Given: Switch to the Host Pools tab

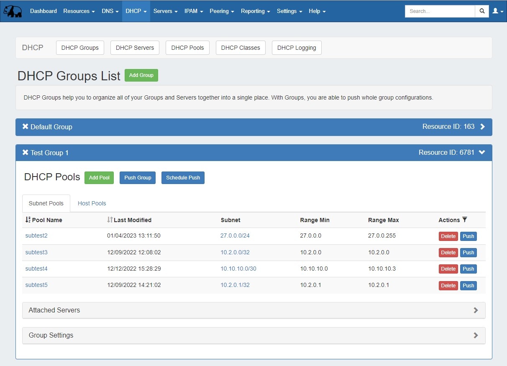Looking at the screenshot, I should click(92, 203).
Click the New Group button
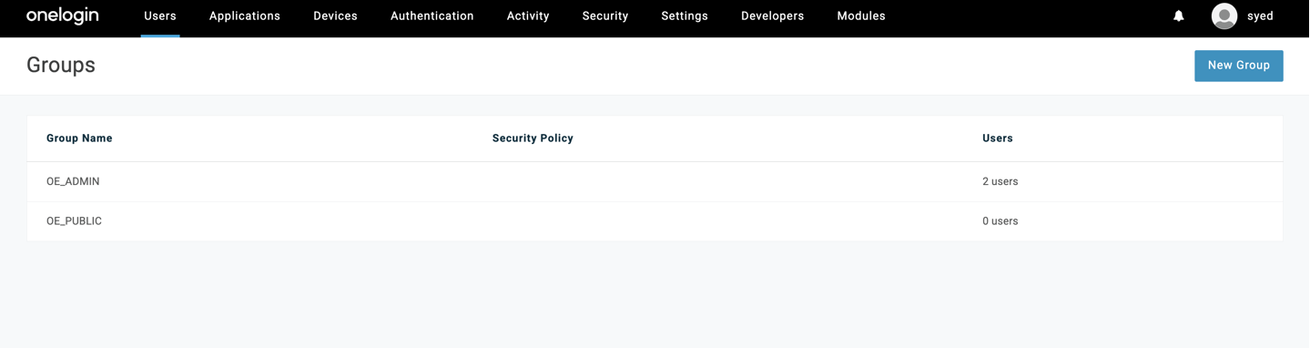Screen dimensions: 1310x348 click(1238, 66)
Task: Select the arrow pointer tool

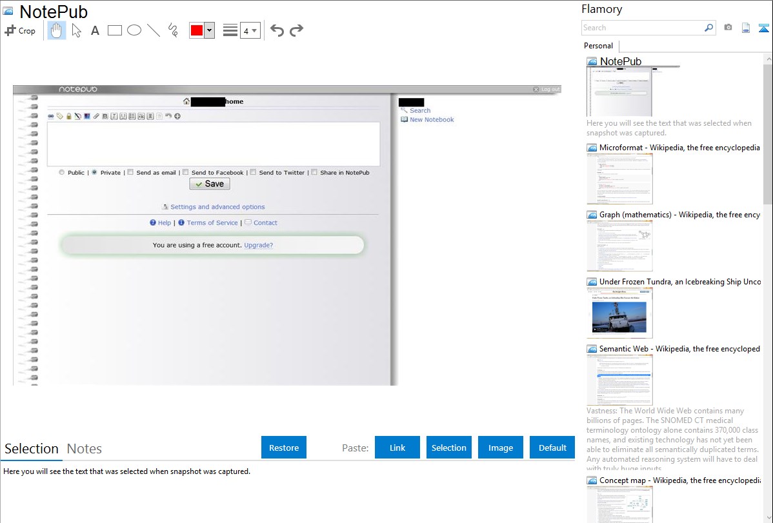Action: [x=76, y=30]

....

-- Exercise description --
Reproduce every record in full. Leave out the images.

-- Completed exercise --
Given: Switch to the Host Pools tab

Looking at the screenshot, I should click(92, 203).
Click the New Group button
Screen dimensions: 1310x348 click(1238, 66)
Task: Select the arrow pointer tool

Action: [x=76, y=30]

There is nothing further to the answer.